Galeano e um parágrafo de infinito

Escrever para morrer em paz
POR Felipe Pinheiro

Tem um parágrafo de Eduardo Galeano, em um conto intitulado “A Festa”, que, suponho de caso pensado e sem afobação, se ele tivesse morrido logo após tê-lo deitado na página, teria morrido feliz. Ali, depois do ponto final.

Não se trataria de ativamente desejar morrer, Deus o livre, mas de estar a postos para findar em paz naquele instante, fosse o caso. Digo isso porque o escrito tem um divino entendimento daquelas importâncias e grandezas que só se revelam a nós, reza a lenda, aos calcanhares da morte. Tem a beatitude de capturar o infinito numa brevidade. A dádiva de se enfiar inteiro – corpo, espírito e trajetória – em um minúsculo grão de verbo.

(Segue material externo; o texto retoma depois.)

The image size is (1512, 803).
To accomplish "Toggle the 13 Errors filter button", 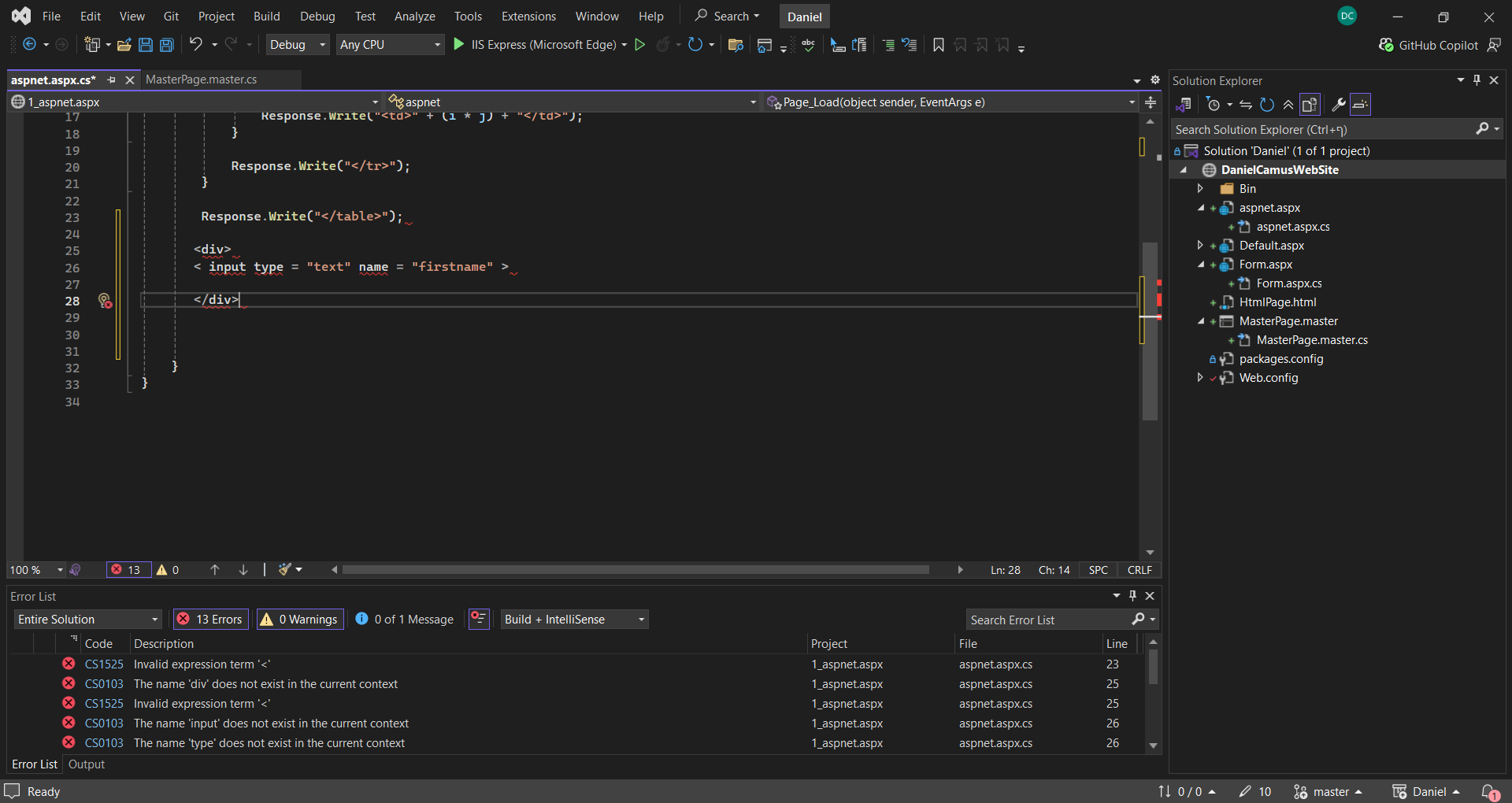I will pos(209,619).
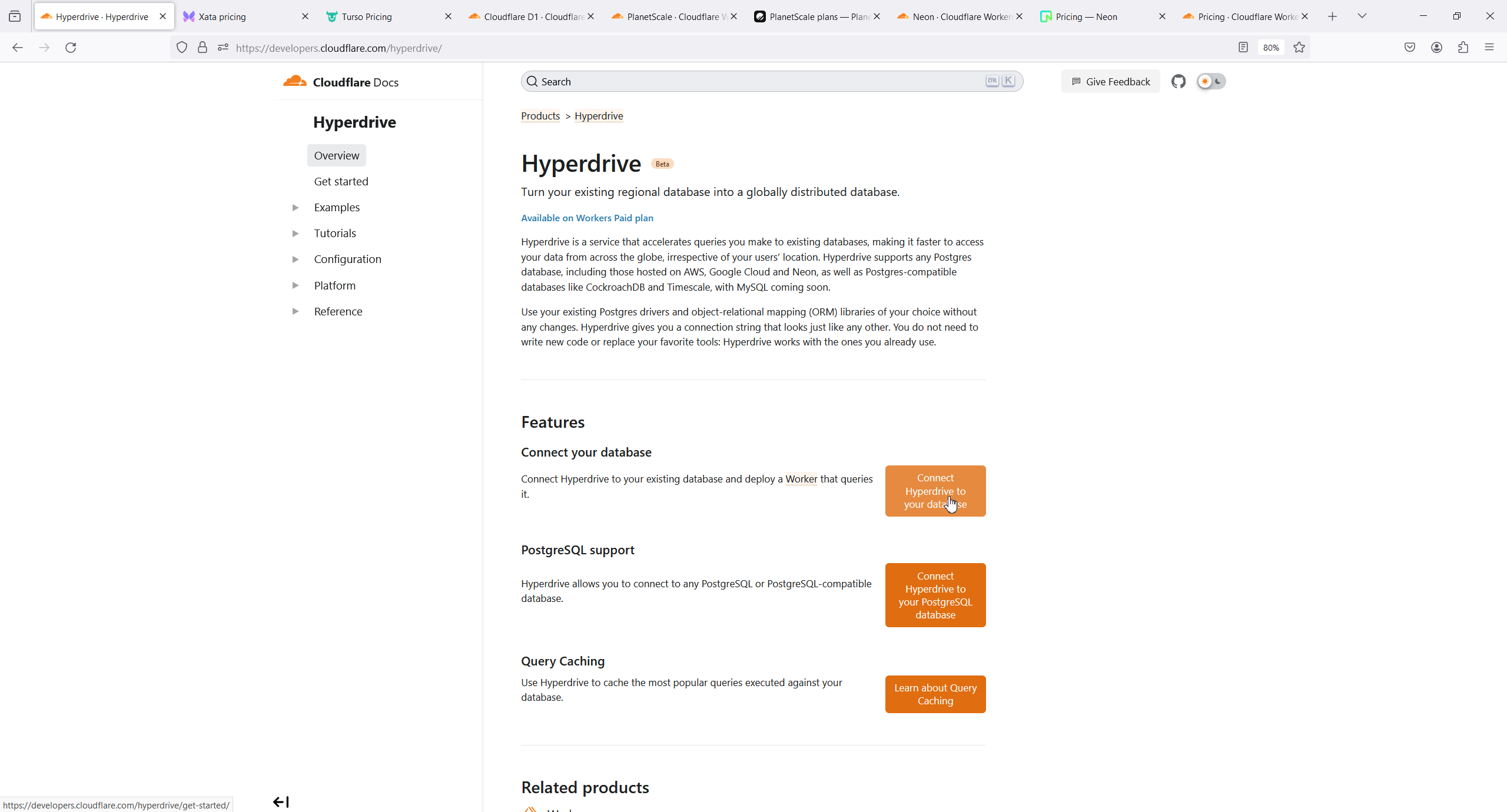This screenshot has width=1507, height=812.
Task: Click the 80% zoom level indicator
Action: click(1270, 48)
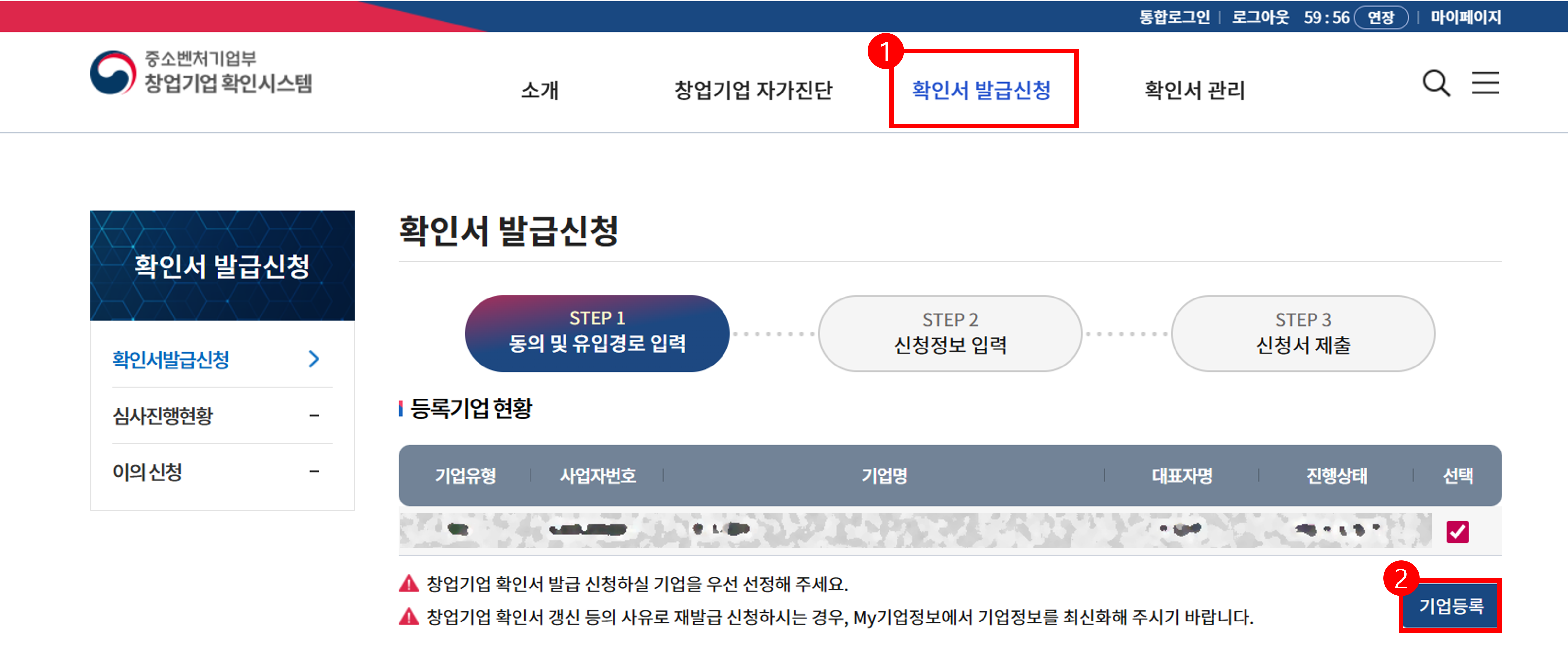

Diz o parágrafo:

“Enquanto acontecia, essa alegria estava já sendo recordada pela memória e sonhada pelo sonho. Ela não terminaria nunca, e nós tampouco, porque somos todos mortais até o primeiro beijo e o segundo copo, e qualquer um sabe disso, por menos que saiba”.

Na calada desse trechinho eu especulo o porquê de tanta gente escrever em vida, mas tão pouca gente morrer escritora: é porque há de se aceitar o fado de que cada palavra riscada é um passo em direção ao próprio fim. Há de se ter a prontidão pra mergulhar de ponta, cegamente, no manancial da lembrança, do trauma e do sonho, ainda que um cálculo infeliz no salto e as profundidades elusivas do ser te levem a esmigalhar o crânio no assoalho do íntimo.

Estar animado e disposto a terminar junto com seu dizer, de também se concluir, de se matar com um ponto final. E ir em paz.